* **Description of the task**:
When you reproduce these records, keep every word exactly and drop the images.
___ Supplied data
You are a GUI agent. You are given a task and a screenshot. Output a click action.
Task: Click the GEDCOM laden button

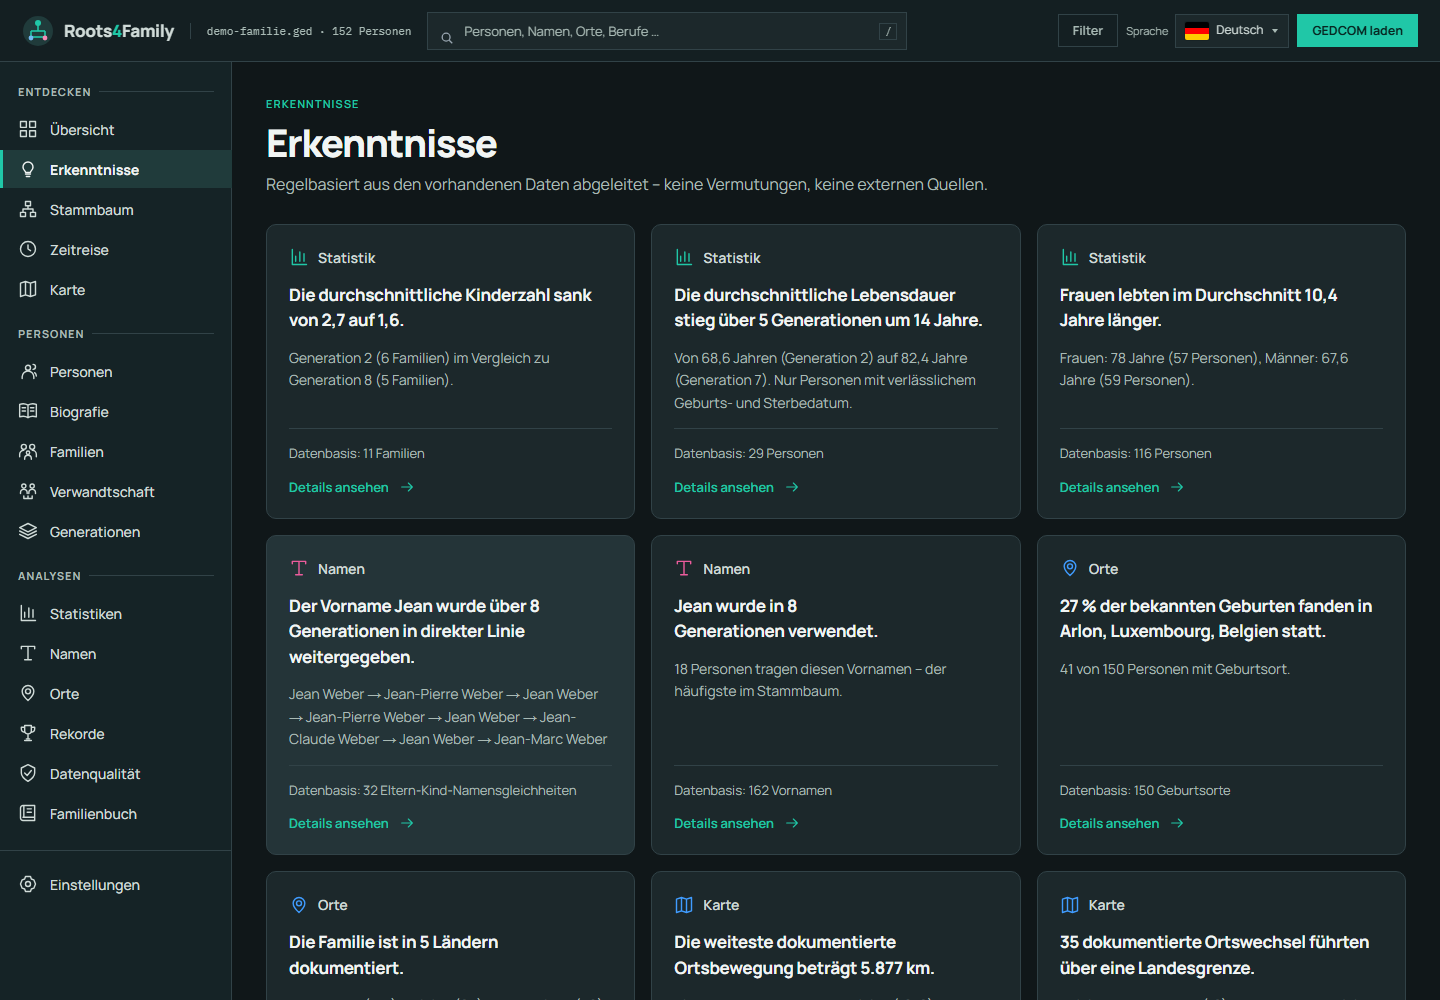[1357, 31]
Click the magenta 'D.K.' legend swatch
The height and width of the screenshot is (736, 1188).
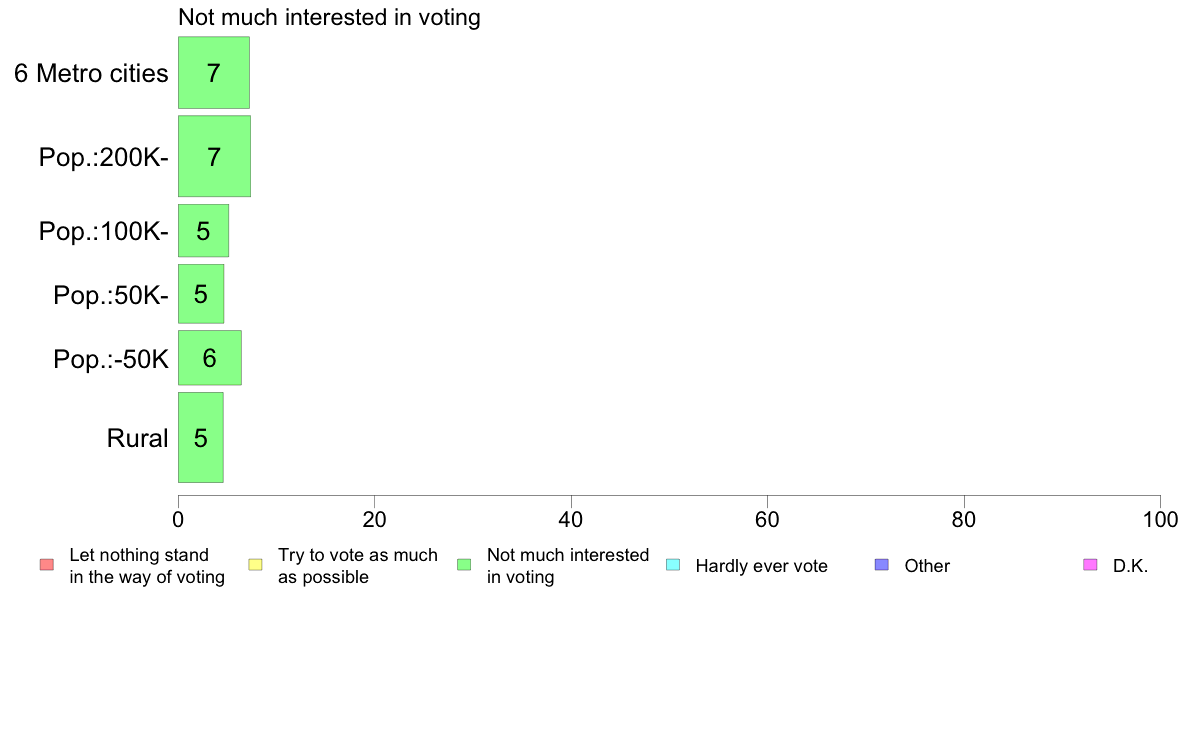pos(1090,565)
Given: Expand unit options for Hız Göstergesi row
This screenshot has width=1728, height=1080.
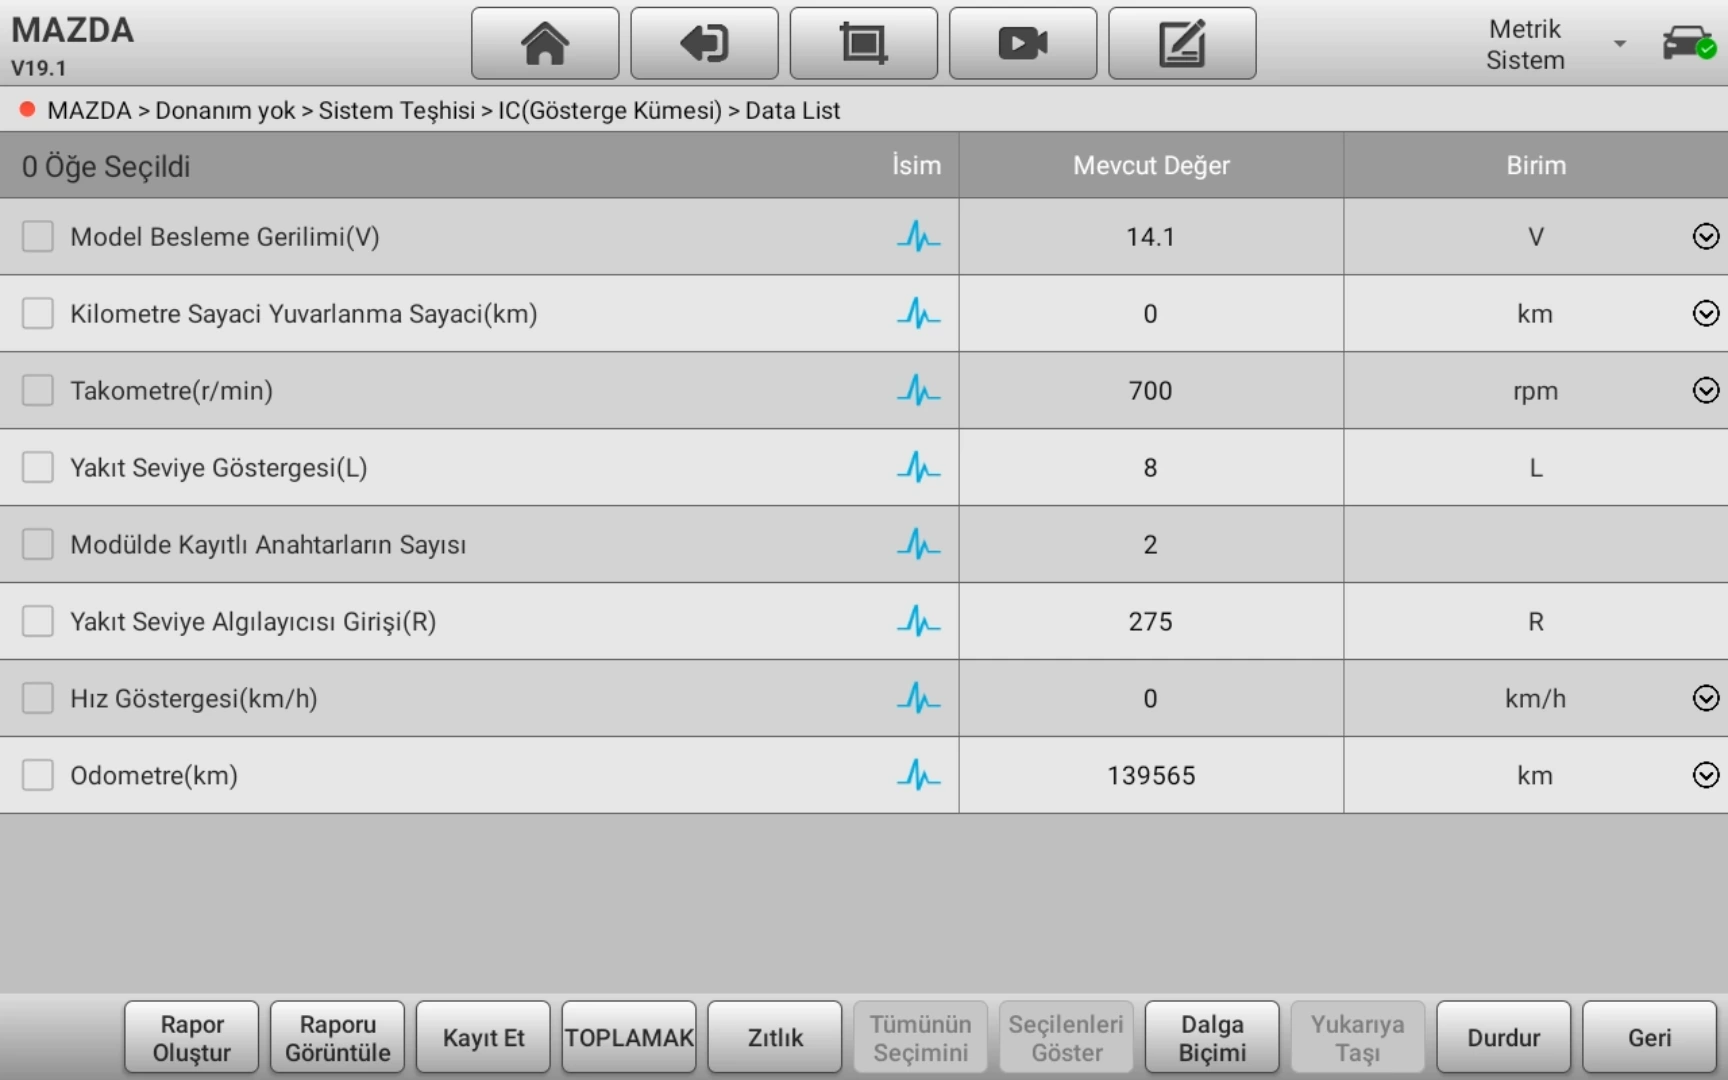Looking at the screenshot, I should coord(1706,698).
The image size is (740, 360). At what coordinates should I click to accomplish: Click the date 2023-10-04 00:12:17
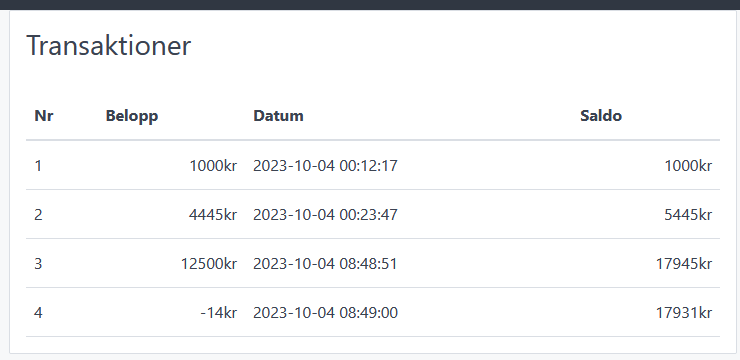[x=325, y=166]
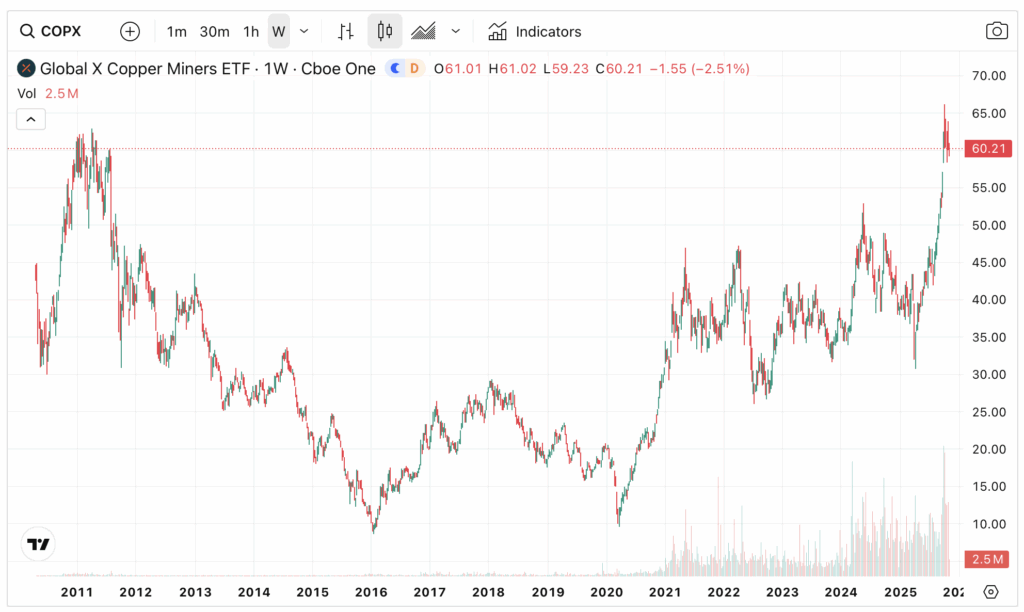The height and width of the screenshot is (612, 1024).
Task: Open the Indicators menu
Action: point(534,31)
______
* **Worked solution**:
You are a GUI agent. You are given a task and a screenshot. Output a click action.
Task: Click the GEDCOM laden button

[1357, 31]
Click the magenta 'D.K.' legend swatch
The height and width of the screenshot is (736, 1188).
pos(1090,565)
Given: Expand unit options for Hız Göstergesi row
This screenshot has width=1728, height=1080.
Looking at the screenshot, I should coord(1706,698).
The image size is (740, 360). At what coordinates should I click to accomplish: Click the date 2023-10-04 00:12:17
[x=325, y=166]
The height and width of the screenshot is (612, 1024).
Task: Open the Indicators menu
Action: point(534,31)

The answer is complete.